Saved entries

---

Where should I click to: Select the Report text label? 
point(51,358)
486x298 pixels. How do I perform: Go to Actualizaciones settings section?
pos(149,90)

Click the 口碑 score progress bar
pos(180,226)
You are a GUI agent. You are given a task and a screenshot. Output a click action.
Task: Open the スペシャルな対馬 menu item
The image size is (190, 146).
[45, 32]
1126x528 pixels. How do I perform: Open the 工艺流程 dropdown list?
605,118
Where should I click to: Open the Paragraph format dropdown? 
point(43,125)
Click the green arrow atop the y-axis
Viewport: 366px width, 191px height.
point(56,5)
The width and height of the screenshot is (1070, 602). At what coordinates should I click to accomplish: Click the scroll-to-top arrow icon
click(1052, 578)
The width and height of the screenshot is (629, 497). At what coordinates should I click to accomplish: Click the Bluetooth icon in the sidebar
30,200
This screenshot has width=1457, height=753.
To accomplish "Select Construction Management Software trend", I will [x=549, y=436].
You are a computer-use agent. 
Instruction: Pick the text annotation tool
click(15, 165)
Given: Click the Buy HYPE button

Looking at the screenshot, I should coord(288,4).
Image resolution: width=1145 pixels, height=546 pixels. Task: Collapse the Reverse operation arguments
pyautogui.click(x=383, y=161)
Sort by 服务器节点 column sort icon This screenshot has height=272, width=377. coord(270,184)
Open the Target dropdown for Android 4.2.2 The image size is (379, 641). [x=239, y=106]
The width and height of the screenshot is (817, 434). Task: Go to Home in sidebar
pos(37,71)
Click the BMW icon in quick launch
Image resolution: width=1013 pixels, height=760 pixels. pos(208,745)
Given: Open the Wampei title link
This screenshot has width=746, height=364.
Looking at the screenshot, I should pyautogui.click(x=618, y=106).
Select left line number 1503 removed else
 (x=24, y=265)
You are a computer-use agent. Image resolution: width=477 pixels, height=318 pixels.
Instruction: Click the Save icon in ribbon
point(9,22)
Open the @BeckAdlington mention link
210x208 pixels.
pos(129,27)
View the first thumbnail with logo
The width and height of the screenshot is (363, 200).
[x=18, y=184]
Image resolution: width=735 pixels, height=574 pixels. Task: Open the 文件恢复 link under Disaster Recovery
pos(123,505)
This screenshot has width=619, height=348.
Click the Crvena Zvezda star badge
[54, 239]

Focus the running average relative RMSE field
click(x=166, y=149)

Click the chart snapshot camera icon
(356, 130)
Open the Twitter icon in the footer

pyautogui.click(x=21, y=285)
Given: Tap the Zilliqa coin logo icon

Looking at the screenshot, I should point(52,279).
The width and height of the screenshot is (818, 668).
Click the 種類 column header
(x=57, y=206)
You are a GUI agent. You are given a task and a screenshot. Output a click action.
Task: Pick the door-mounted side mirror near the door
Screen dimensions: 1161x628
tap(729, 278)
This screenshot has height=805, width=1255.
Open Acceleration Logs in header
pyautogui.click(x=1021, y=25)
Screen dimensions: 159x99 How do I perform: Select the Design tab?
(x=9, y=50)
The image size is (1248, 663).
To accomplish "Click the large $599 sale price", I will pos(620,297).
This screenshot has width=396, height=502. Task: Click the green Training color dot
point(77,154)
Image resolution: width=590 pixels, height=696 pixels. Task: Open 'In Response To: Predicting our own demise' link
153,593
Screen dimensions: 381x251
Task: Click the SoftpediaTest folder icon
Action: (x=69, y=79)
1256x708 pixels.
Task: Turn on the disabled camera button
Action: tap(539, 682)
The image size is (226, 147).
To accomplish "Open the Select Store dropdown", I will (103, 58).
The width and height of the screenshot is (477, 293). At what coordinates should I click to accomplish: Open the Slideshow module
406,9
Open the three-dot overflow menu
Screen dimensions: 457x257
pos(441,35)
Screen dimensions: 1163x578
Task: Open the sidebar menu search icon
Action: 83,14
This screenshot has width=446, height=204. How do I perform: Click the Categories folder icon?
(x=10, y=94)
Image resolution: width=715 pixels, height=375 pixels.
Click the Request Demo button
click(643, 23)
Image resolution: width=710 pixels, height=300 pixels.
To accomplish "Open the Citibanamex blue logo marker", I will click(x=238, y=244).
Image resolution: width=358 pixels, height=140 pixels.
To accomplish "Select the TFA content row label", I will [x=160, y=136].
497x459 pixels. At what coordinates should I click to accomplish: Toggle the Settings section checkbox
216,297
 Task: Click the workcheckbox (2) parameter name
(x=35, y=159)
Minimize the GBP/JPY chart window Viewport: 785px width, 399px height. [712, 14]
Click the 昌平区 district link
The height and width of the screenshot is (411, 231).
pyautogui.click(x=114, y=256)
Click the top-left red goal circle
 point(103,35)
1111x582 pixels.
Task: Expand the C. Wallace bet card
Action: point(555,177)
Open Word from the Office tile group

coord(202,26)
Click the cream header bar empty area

---

Directions for this task: Reproduce all of the data above, exactly and without omission.

Expected answer:
Where should I click to: Select the Report text label? 
point(51,358)
486x298 pixels. How do I perform: Go to Actualizaciones settings section?
pos(149,90)

Click the 口碑 score progress bar
pos(180,226)
You are a GUI agent. You are given a task and a screenshot. Output a click action.
Task: Open the スペシャルな対馬 menu item
The image size is (190, 146).
[45, 32]
1126x528 pixels. How do I perform: Open the 工艺流程 dropdown list?
605,118
Where should I click to: Open the Paragraph format dropdown? 
point(43,125)
Click the green arrow atop the y-axis
Viewport: 366px width, 191px height.
point(56,5)
The width and height of the screenshot is (1070, 602). At what coordinates should I click to accomplish: Click the scroll-to-top arrow icon
click(1052, 578)
The width and height of the screenshot is (629, 497). At what coordinates should I click to accomplish: Click the Bluetooth icon in the sidebar
30,200
This screenshot has width=1457, height=753.
To accomplish "Select Construction Management Software trend", I will [x=549, y=436].
You are a computer-use agent. 
Instruction: Pick the text annotation tool
click(15, 165)
Given: Click the Buy HYPE button

Looking at the screenshot, I should coord(288,4).
Image resolution: width=1145 pixels, height=546 pixels. Task: Collapse the Reverse operation arguments
pyautogui.click(x=383, y=161)
Sort by 服务器节点 column sort icon This screenshot has height=272, width=377. coord(270,184)
Open the Target dropdown for Android 4.2.2 The image size is (379, 641). [x=239, y=106]
The width and height of the screenshot is (817, 434). Task: Go to Home in sidebar
pos(37,71)
Click the BMW icon in quick launch
Image resolution: width=1013 pixels, height=760 pixels. pos(208,745)
Given: Open the Wampei title link
This screenshot has width=746, height=364.
Looking at the screenshot, I should pyautogui.click(x=618, y=106).
Select left line number 1503 removed else
 (x=24, y=265)
You are a computer-use agent. Image resolution: width=477 pixels, height=318 pixels.
Instruction: Click the Save icon in ribbon
point(9,22)
Open the @BeckAdlington mention link
210x208 pixels.
pos(129,27)
View the first thumbnail with logo
The width and height of the screenshot is (363, 200).
[x=18, y=184]
Image resolution: width=735 pixels, height=574 pixels. Task: Open the 文件恢复 link under Disaster Recovery
pos(123,505)
This screenshot has width=619, height=348.
Click the Crvena Zvezda star badge
[54, 239]

Focus the running average relative RMSE field
click(x=166, y=149)

Click the chart snapshot camera icon
(356, 130)
Open the Twitter icon in the footer

pyautogui.click(x=21, y=285)
Given: Tap the Zilliqa coin logo icon

Looking at the screenshot, I should point(52,279).
The width and height of the screenshot is (818, 668).
Click the 種類 column header
(x=57, y=206)
You are a GUI agent. You are given a task and a screenshot. Output a click action.
Task: Pick the door-mounted side mirror near the door
Screen dimensions: 1161x628
tap(729, 278)
This screenshot has height=805, width=1255.
Open Acceleration Logs in header
pyautogui.click(x=1021, y=25)
Screen dimensions: 159x99 How do I perform: Select the Design tab?
(x=9, y=50)
The image size is (1248, 663).
To accomplish "Click the large $599 sale price", I will pos(620,297).
This screenshot has width=396, height=502. Task: Click the green Training color dot
point(77,154)
Image resolution: width=590 pixels, height=696 pixels. Task: Open 'In Response To: Predicting our own demise' link
153,593
Screen dimensions: 381x251
Task: Click the SoftpediaTest folder icon
Action: (x=69, y=79)
1256x708 pixels.
Task: Turn on the disabled camera button
Action: tap(539, 682)
The image size is (226, 147).
To accomplish "Open the Select Store dropdown", I will (103, 58).
The width and height of the screenshot is (477, 293). At what coordinates should I click to accomplish: Open the Slideshow module
406,9
Open the three-dot overflow menu
Screen dimensions: 457x257
pos(441,35)
Screen dimensions: 1163x578
Task: Open the sidebar menu search icon
Action: 83,14
This screenshot has width=446, height=204. How do I perform: Click the Categories folder icon?
(x=10, y=94)
Image resolution: width=715 pixels, height=375 pixels.
Click the Request Demo button
click(643, 23)
Image resolution: width=710 pixels, height=300 pixels.
To accomplish "Open the Citibanamex blue logo marker", I will click(x=238, y=244).
Image resolution: width=358 pixels, height=140 pixels.
To accomplish "Select the TFA content row label", I will [x=160, y=136].
497x459 pixels. At what coordinates should I click to accomplish: Toggle the Settings section checkbox
216,297
 Task: Click the workcheckbox (2) parameter name
(x=35, y=159)
Minimize the GBP/JPY chart window Viewport: 785px width, 399px height. [712, 14]
Click the 昌平区 district link
The height and width of the screenshot is (411, 231).
pyautogui.click(x=114, y=256)
Click the top-left red goal circle
 point(103,35)
1111x582 pixels.
Task: Expand the C. Wallace bet card
Action: point(555,177)
Open Word from the Office tile group

coord(202,26)
Click the cream header bar empty area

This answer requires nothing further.